Been thinking a lot about social media recently. I remember the first time I used Facebook, it was the most enthralling thing I’ve ever done. My friends and I were all banned from using it (you know, typical Asian parents) and we all decided to get a joint one on Halloween. I filled out my information, put my age as 23, and sat in my friend’s basement watching the screen load as I clicked Sign Up.

My first reaction? What is this. I saw, well nothing really, except a little banner telling me to add friends so I’d actually get to see something. We all added each other.

The first thing I did was send a chat; I wrote “hi adam” and told my friend to go upstairs to the other computer and see if it appeared.

“YO DID YOU SEE IT?”

“YEAH I GOT IT”

It was super magical, seeing computers communicate like that. All I had before was text messaging, and the only thing I knew about that was something to do with cell towers.

The next year was filled with pure joy, honestly. We all saw Facebook as a shiny new toy, and we posted statuses almost every day, commented on all of our friends’ pictures, and got infinite satisfaction from using it. Deep down, Facebook enabled us to be better friends. It helped us stay connected even when we weren’t together. When friends left for vacation, what stayed were the chat boxes and the Wall posts.

Then we got older, hundreds and thousands more friends added, and Facebook lost its luster. Almost everyone stopped posting statuses. Pictures became much more infrequent as well. Most people I knew stopped posting altogether.

So the active, engaged, community of my friends that used to be what made Facebook such a joy to use wasn’t there anymore, and we were all relegated to mindlessly scrolling through News Feed to see what was left. When I think of Facebook now, that’s still the majority of what I do.

I think it’s the role of a social network to enable and harmonize relationships. It’s easy to forget that as social networks are so effortlessly self-validating and add features to make it easier. When’s the last time someone asked you to like their profile picture? When’s the last time someone commented about the number of likes their Instagram photo got? And more importantly; when we were kids, and used Facebook every day to get the same feelings as we did from hanging out in person, did we care at all about any of that?
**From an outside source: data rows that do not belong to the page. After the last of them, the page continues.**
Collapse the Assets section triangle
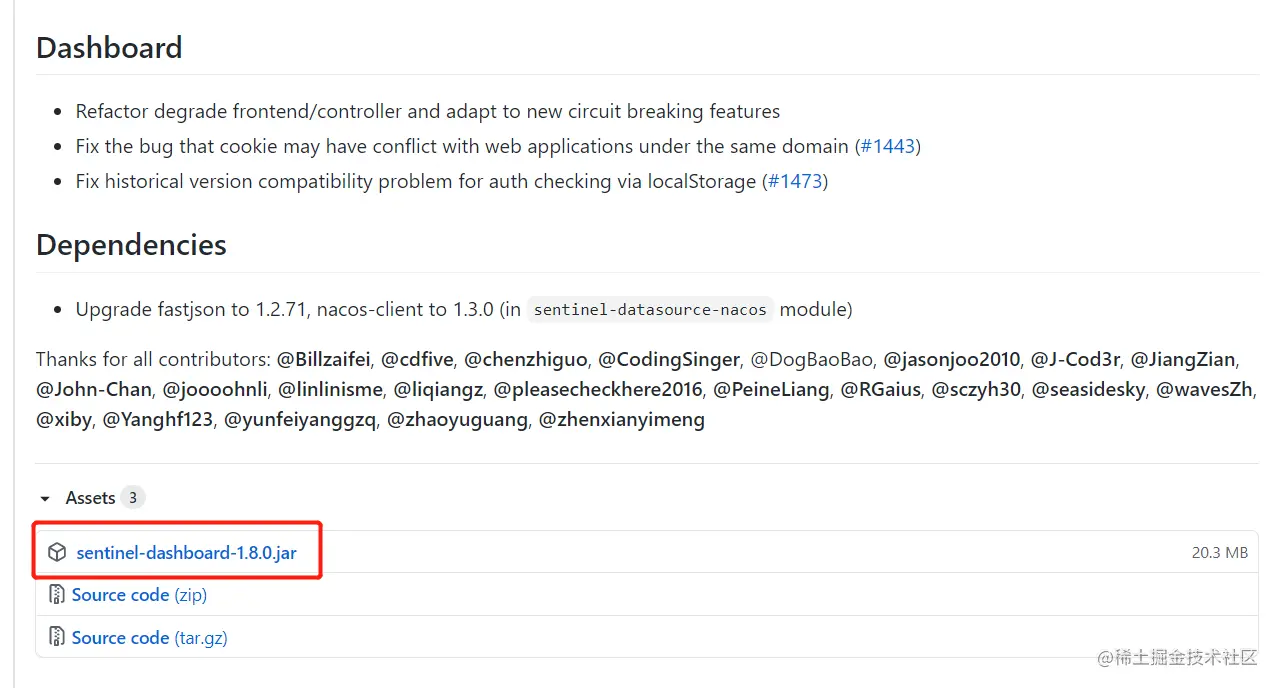pyautogui.click(x=44, y=498)
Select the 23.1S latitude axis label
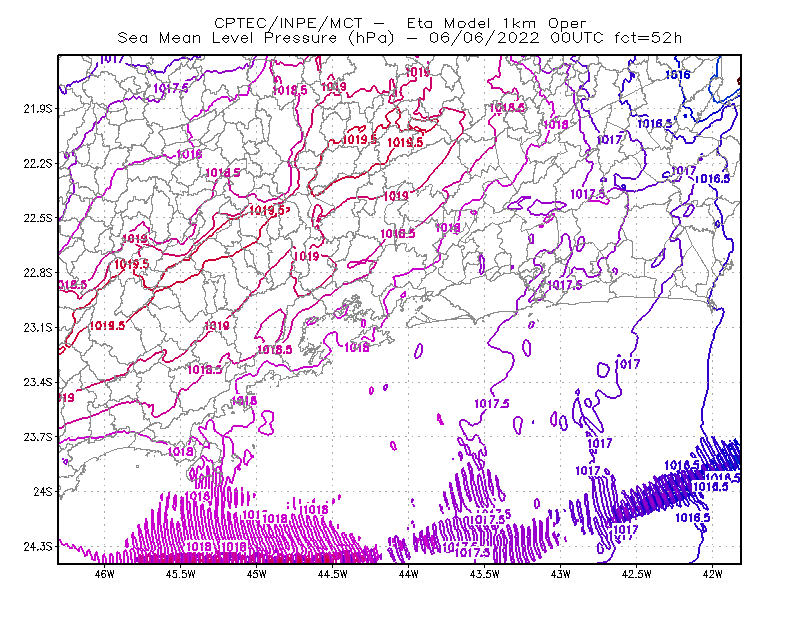Image resolution: width=800 pixels, height=618 pixels. point(38,327)
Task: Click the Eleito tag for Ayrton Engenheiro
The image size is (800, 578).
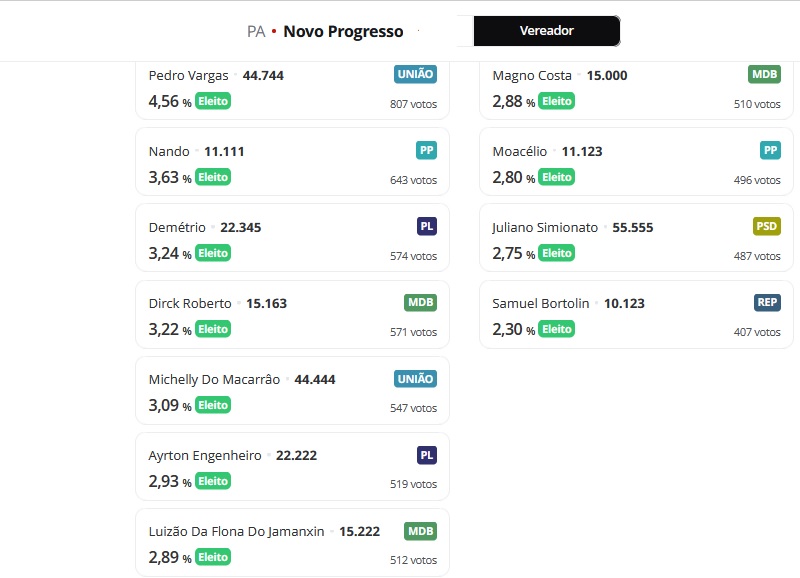Action: 213,481
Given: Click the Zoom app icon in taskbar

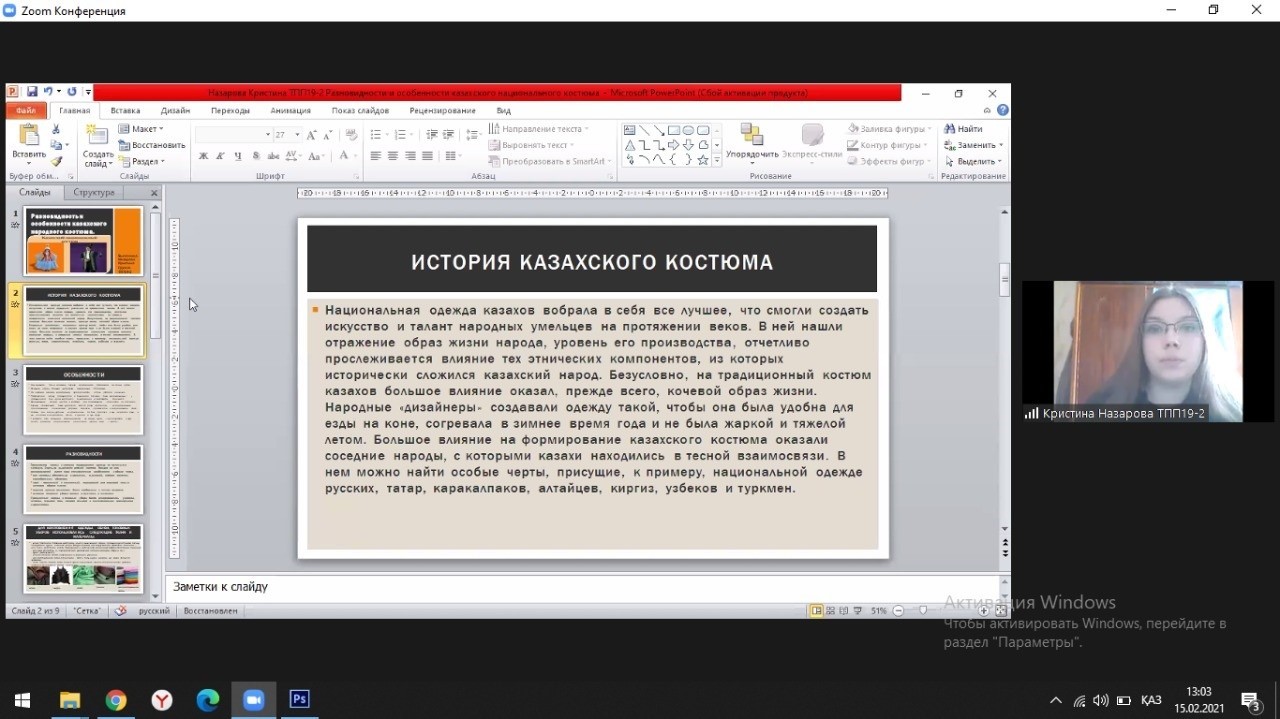Looking at the screenshot, I should point(253,699).
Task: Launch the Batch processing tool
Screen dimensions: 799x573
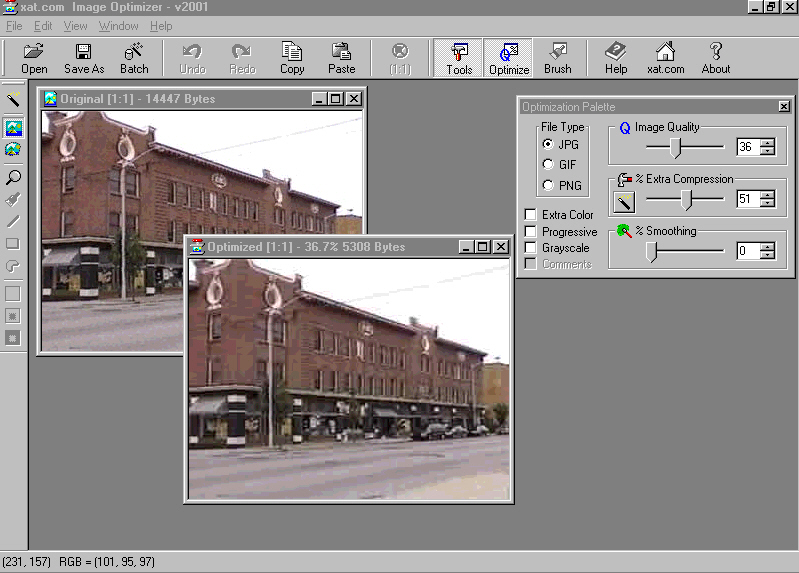Action: pyautogui.click(x=134, y=58)
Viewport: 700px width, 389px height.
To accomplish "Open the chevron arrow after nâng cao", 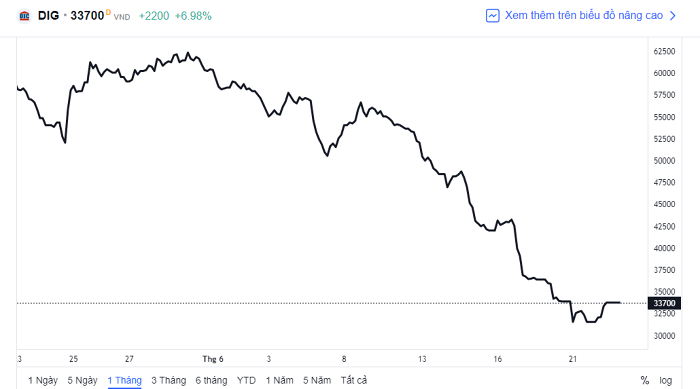I will (x=673, y=16).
I want to go back to the way it used to be. I want to feel joy and fun when I use my phone, not fomo and mild jealousy. I think it is possible, if we can use social media with the same playfulness we did when we started.

Back then, we really did not care. We didn’t care how people would perceive the things we did on social media. It was purely for the sake of socializing with our friends. Shouldn’t it feel the same way now?

The pinnacle of social media is a universal value-added statement. That people get value from consuming, and people get value from sharing. Right now everything feels incredibly skewed towards the sharing perspective (I doubt anyone gets much value out of seeing tags of other people in memes). I can’t speak for everyone, so here’s what I’m doing to fix that.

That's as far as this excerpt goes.